**Stated problem:** In the Mountain Dew piece below, what is the email from Mountain Dew dot com called?

**Source document:**
I decided to take a small bit of this free money and stupidly devote it to my only real and crushing addiction: Mountain Dew. 

Some time ago, during a promotion where Mountain Dew gave away free songs on itunes I signed up to receive emails from Mountain Dew dot com.  This mostly monthly email keeps me up to date on all the new happenings in the mighty MD sphere of influence.  This charming little email is also, no lie, called The Dewsletter.

A few months ago, The Dewsletter informed me (in an X-treme way!) that this summer MD was going to release three new flavors and we few, we chosen dew chugging jerks, would get a chance to vote on which one we liked best.  As an addict, I should tell you my love for Mountain Dew is epic and knows no bounds.  It should come as no surprise that I have put every type of Mountain Dew they’ve released up unto this point into my gullet.  I’ve imbibed more than several cans of Code Red, many bottles of Live Wire, overflowing cupfuls of Baja Blast (only available at the Taco Bell), liters of Pitch Black 1 and 2, and last year I was the dork sucking down copious amounts of Game Fuel (released in conjunction with Halo 3 but damned if I’ve ever even played Halo once).  And I’m guessing you could fill a good-sized lake with the amount of original life-enhancing Mountain Dew I’ve consumed in my entire life-time.

I pause here to remark that it shocks and confuses me when people think I’m cool because in the back of my mind, I always know that this sugary half-poison opiate rules my choice in beverage and at 27, I should probably know better.

This afternoon, I went the bank and swiftly over to Ralph’s Grocery, where I laid down ten dollars of free government money and bought not one, not two, not three, but FOUR 12 packs of Mountain Dew.  I had to.  It was four for ten.  I walked out of the grocery store with 2 packs of Mountain Dew Supernova, one pack of Mountain Dew Voltage, and one pack of Mountain Dew Revolution.

(Note: I’ve yet to try a flavor of Mountain Dew that I haven’t enjoyed but I’m always surprised I can get past the ridiculous names that they come up with for what is ultimately just a flavor.  Revolution?  Game Fuel?  Pitch Black?  But who am I to talk?  When they release Mountain Dew Auxiliary Engine or Mountain Dew Consternation, I’ll be the sad sack slurping it up with gusto.)

So far, I’ve tried the Voltage ( a beautiful blue MD charged with raspberry citrus flavor and ginseng) and a can of the Supernova ( a luscious pink MD striking back with a blast of strawberry melon flavor and ginseng) and I can honestly say I’ve enjoyed them both.  It could be because I’m such a dew junkie that any thing they cook up tastes like heaven’s tap water.  Or it could be that buying four 12 packs of dew with my allowance makes me feel like a kid again, spending the money I made mowing the lawn on X-men cards and Nintendo games. Or maybe it’s all the euphoric shots of ginseng I’m pumping into my system.

Whatever it is, I am happy to live in a world where there are 46 cans of various flavors of Mountain Dews in my refrigerator bought for me by a economy that decided to see what I, a 27 year old male would do with six hundred dollars.

The answer, as I’ve come to expect it, is do the dew.

**Provided material:**
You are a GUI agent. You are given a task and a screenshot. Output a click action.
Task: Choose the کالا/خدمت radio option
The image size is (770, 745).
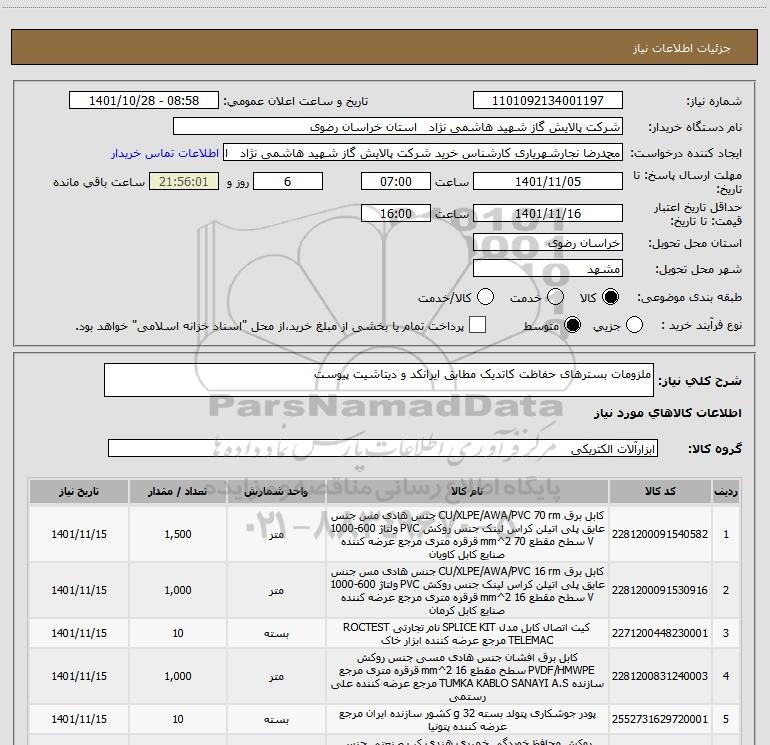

**Task response:** The Dewsletter